Réélu en 2004, 2009 et 2014, Abdelaziz Bouteflika, poussé dehors par les Algériens a quitté par la petite porte le pouvoir qu'il occupait depuis vingt ans. Durant son règne, l’Algérie est considérée comme un des pays les plus corrompus du monde. Ainsi, le pont entre le port et la ville d'Alger est surnommé «le pont des généraux» pour les pots-de-vin supposés par les importateurs versés à l'armée.

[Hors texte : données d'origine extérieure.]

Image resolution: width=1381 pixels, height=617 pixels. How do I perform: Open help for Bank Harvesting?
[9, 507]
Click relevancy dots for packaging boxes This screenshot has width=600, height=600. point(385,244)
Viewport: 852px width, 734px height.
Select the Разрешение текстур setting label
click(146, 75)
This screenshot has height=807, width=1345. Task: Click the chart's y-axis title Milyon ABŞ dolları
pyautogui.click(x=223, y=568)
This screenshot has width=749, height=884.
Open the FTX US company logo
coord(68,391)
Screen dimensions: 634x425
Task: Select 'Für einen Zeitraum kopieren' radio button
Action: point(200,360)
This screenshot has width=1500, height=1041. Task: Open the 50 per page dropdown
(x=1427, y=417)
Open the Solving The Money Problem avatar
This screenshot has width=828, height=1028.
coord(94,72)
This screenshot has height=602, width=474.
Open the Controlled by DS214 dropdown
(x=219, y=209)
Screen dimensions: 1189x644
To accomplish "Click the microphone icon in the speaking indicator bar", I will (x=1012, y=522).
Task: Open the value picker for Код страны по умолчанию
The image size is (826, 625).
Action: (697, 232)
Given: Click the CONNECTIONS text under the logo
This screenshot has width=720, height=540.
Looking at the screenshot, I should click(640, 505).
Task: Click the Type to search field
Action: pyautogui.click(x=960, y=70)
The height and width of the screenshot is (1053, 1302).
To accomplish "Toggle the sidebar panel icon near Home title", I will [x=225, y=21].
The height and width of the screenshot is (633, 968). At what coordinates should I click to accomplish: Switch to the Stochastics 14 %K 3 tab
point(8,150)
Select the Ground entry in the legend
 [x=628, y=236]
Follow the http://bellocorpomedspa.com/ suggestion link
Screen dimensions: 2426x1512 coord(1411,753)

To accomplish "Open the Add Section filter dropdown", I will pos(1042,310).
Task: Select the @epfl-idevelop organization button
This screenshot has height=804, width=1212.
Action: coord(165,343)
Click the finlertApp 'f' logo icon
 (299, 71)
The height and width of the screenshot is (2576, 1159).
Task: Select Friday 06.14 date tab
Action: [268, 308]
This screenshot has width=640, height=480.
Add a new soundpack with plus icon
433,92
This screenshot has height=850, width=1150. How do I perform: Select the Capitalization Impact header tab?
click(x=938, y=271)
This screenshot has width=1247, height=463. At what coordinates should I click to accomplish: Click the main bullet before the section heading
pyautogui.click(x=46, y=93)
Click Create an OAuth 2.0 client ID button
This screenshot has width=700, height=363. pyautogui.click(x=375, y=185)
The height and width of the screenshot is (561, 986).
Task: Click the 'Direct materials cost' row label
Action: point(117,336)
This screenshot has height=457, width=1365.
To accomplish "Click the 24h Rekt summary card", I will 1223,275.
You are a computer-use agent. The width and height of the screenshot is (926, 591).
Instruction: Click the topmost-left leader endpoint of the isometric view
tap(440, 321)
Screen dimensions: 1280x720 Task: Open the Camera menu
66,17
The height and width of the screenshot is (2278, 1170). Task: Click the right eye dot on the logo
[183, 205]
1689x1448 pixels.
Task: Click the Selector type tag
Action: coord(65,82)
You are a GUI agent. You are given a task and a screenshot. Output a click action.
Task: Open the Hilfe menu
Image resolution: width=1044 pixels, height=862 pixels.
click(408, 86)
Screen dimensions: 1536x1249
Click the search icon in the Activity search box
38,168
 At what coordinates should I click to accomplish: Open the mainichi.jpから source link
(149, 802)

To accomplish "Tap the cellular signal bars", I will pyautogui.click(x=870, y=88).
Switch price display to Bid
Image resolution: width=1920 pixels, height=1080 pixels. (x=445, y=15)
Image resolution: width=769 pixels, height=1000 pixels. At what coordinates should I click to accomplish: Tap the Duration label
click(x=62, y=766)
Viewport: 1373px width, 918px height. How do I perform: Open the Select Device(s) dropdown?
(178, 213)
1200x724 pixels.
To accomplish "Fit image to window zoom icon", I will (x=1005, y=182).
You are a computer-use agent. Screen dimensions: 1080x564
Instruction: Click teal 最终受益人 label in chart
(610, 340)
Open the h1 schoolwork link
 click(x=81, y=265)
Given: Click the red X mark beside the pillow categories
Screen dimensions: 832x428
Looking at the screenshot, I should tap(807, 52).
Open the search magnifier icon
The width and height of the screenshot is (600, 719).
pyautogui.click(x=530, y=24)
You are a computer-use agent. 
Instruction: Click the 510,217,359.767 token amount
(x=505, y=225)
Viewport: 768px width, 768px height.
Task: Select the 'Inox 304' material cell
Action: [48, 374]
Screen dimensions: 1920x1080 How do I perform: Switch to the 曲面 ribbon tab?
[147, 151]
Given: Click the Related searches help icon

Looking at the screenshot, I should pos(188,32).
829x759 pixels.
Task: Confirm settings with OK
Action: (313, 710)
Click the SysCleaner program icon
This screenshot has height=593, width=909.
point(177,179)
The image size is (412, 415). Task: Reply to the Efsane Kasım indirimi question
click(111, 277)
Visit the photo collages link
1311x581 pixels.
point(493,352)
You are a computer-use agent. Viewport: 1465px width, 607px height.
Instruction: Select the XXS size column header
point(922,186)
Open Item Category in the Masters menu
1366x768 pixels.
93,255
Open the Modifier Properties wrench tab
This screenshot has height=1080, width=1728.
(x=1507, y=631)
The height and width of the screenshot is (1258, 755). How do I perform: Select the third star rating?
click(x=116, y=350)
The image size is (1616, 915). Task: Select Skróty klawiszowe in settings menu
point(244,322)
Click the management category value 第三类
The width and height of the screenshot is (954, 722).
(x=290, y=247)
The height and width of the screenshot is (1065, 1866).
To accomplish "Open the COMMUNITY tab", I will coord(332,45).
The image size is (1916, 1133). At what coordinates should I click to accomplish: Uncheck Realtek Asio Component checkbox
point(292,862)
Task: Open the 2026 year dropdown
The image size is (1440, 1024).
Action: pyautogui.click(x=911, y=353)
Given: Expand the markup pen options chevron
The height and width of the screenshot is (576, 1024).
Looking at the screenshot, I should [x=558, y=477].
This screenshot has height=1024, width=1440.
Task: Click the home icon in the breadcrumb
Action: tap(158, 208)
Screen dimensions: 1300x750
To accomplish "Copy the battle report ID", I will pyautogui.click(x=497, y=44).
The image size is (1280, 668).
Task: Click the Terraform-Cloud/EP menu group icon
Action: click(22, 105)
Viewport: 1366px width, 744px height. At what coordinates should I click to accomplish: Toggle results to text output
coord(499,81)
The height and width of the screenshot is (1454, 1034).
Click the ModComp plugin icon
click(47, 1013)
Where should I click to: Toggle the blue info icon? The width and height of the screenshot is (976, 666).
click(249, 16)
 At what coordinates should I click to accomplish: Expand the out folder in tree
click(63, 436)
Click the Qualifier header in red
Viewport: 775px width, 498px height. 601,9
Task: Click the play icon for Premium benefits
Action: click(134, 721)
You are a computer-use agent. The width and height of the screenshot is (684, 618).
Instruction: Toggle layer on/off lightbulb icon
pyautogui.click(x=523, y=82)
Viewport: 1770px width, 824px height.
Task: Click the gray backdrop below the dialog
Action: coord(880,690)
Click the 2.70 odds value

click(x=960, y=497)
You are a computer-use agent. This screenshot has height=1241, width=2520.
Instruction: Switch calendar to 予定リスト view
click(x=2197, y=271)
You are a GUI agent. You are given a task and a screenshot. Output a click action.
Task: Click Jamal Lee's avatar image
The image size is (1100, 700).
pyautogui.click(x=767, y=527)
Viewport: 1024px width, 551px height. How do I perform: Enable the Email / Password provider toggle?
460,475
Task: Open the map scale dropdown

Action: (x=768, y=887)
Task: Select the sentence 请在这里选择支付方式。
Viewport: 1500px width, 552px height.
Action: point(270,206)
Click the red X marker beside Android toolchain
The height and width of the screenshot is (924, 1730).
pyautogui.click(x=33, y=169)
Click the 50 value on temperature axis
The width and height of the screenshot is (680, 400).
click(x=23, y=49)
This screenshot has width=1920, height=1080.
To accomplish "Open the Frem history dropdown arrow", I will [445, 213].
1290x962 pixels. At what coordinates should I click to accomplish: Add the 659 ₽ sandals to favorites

Né le 2 mars 1937 à Oujda au Maroc, il y passe une bonne partie de son enfance avant de rejoindre, en 1950, l’école de scoutisme «Hassania», fondée par Moulay El Hassan, celui qui deviendra quelques années plus tard Hassan II. Abdelaziz Bouteflika s’est toujours montré très discret sur son enfance. Jusqu’en 2012, lorsqu’il évoqua sa nostalgie du Maroc lors d’un déjeuner avec Saadeddine El Othmani, qui occupait le poste de chef de la diplomatie chérifienne. Saadeddine El Othmani s’était empressé de relayer ces propos à des journalistes, une fois rentré à Rabat.

«Bouteflika…Histoire secrète», fruit d'une longue enquête menée entre Alger, Oujda, Paris et Genève : Farid Alilat retrace chaque évènement connu ou moins connu du grand public, il nous promet plein de rebondissements, comme cette relation qui lie Bouteflika à Illich Sanchez dit Carlos, l’Homme qui purge une peine à perpétuité. L’auteur sera présent Jeudi 20 Février dans le 19Em arrondissement de Paris, au café «61» à partir de 19H pour une séance débat et vente-dédicace de son ouvrage «Bouteflika….Histoire secrète».